Learn2Decompose: Learning Problem Decomposition for Efficient Sequential Multi-object Manipulation Planning

TL;DR

This work tackles the exponential growth of planning time in sequential multi-object manipulation by learning problem decompositions from demonstrations. It introduces three modules—goal decomposition learning (via sequential pattern mining to extract must-pass subgoal sequences), computational distance learning (a GNN that predicts object importance to identify the closest subgoal), and object reduction (parallel replanning over reduced object sets)—all integrated with a classical TAMP solver (PDDLStream). The approach reduces planning horizon and active object counts, improving replanning speed and robustness to disturbances, and generalizes to more realistic kitchens and real-world robots. Empirical evaluations across Tower Construction, Tool Use, Cooking benchmarks, and transfers to PR2 PyBullet and real Franka experiments demonstrate significant gains over baselines and strong transferability with limited retraining.

Abstract

We present an efficient task and motion replanning approach for sequential multi-object manipulation in dynamic environments. Conventional Task And Motion Planning (TAMP) solvers experience an exponential increase in planning time as the planning horizon and number of objects grow, limiting their applicability in real-world scenarios. To address this, we propose learning problem decompositions from demonstrations to accelerate TAMP solvers. Our approach consists of three key components: goal decomposition learning, computational distance learning, and object reduction. Goal decomposition identifies the necessary sequences of states that the system must pass through before reaching the final goal, treating them as subgoal sequences. Computational distance learning predicts the computational complexity between two states, enabling the system to identify the temporally closest subgoal from a disturbed state. Object reduction minimizes the set of active objects considered during replanning, further improving efficiency. We evaluate our approach on three benchmarks, demonstrating its effectiveness in improving replanning efficiency for sequential multi-object manipulation tasks in dynamic environments.
Paper Structure (31 sections, 5 equations, 9 figures, 3 tables, 1 algorithm)

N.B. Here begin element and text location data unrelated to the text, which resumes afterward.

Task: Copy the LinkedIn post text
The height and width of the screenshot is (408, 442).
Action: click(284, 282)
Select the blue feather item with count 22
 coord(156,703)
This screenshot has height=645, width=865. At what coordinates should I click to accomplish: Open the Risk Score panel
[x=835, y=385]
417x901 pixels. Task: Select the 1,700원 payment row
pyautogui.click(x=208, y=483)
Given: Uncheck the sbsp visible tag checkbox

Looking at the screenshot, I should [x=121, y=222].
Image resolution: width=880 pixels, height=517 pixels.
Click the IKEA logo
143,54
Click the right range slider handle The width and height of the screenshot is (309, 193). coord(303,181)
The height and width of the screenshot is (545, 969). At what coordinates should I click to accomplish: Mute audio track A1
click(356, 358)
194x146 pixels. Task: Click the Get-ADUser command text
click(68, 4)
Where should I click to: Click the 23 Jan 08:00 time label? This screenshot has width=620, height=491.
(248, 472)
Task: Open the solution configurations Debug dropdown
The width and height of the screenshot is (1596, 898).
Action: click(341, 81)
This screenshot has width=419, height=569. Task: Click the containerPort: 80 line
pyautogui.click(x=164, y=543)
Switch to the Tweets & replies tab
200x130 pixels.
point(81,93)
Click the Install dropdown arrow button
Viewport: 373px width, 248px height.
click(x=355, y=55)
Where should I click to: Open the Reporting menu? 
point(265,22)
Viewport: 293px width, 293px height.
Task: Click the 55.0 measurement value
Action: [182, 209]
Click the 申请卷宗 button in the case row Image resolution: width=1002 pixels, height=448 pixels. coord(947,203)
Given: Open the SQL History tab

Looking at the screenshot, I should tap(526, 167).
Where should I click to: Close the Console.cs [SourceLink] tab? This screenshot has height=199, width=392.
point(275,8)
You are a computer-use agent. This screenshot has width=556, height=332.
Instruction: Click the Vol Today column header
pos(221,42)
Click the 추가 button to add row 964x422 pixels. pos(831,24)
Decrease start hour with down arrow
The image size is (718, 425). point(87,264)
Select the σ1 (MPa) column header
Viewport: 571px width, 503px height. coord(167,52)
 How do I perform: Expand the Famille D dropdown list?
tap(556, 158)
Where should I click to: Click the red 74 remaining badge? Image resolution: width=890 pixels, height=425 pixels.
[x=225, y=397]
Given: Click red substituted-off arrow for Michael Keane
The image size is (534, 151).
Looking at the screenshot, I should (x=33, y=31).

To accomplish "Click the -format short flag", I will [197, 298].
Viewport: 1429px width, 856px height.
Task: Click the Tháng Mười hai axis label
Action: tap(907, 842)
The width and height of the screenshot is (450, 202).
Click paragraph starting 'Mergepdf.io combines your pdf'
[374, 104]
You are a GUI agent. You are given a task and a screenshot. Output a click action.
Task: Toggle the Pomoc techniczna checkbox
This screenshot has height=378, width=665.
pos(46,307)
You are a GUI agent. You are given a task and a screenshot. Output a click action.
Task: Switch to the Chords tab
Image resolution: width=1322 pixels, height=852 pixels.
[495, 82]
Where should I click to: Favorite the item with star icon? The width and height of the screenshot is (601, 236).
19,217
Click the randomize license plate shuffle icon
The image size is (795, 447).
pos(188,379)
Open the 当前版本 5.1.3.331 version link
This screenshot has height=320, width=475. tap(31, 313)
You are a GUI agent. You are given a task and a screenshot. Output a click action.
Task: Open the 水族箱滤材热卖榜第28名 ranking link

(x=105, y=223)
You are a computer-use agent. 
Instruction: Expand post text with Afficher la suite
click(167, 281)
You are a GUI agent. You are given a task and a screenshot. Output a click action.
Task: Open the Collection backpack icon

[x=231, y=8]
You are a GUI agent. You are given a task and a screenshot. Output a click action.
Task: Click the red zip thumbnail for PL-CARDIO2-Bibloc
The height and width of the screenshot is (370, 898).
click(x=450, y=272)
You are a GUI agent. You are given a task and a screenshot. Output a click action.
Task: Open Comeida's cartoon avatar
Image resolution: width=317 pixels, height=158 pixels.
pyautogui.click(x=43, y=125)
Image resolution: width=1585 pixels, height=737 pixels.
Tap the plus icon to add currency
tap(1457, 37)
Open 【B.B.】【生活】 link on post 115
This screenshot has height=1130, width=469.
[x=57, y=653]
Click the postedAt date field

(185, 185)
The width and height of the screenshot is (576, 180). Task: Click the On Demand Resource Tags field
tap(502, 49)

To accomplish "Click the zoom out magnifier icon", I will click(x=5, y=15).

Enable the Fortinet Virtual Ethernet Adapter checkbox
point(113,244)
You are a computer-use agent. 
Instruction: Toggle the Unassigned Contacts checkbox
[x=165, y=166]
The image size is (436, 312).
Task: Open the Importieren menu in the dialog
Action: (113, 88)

This paper contains 31 sections, 5 equations, 9 figures, 3 tables, 1 algorithm.

Figures (9)

  • Figure 1: The Franka Emika robot arm responds robustly to disturbances (black dashed line) in the positions of the crackers box and meat can, using our efficient task and motion replanning approach, which is enabled by integrating learned problem decomposition from demonstrations.
  • Figure 2: An overview of our efficient planner, which integrates goal decomposition, computational distance, and object reduction with classical TAMP solvers to enable efficient replanning under online disturbances (orange 'x' symbol). Goal decomposition identifies the necessary subgoal sequences $(\bm{SG_{0}} \rightarrow \bm{SG_{1} \rightarrow \bm{SG_{2}}})$ offline from demonstrations. The computational distance metric is trained offline using the same set of demonstrations and is used to measure the distance (green arrows) from a disturbed state $\bm{L_{0}^{'}}$ to the subgoals (black circles), enabling the identification of the closest subgoal $\bm{SG^{*}}=\bm{SG_{0}}$. Object reduction (area with dashed line) considered grey cubes as fixed obstacles while replanning from $\bm{L_{0}^{'}}$ to $\bm{SG^{*}}$ so that only necessary objects are involved in. The whole process is repeated iteratively until the final task goal is achieved.
  • Figure 3: Illustration of objects' configurations at specific time step and its graph representation.
  • Figure 4: Illustration of subgoal sequences for two task goals $\bm{G}_1, \bm{G}_2$ in tower construction toy example.
  • Figure 5: In (a) and (b), transparent blocks indicate a representative task goal. In the Cooking domain, the Franka manipulator is equipped with a virtual mobile base, enabling movement along the Y-axis within the boundary indicated by green lines.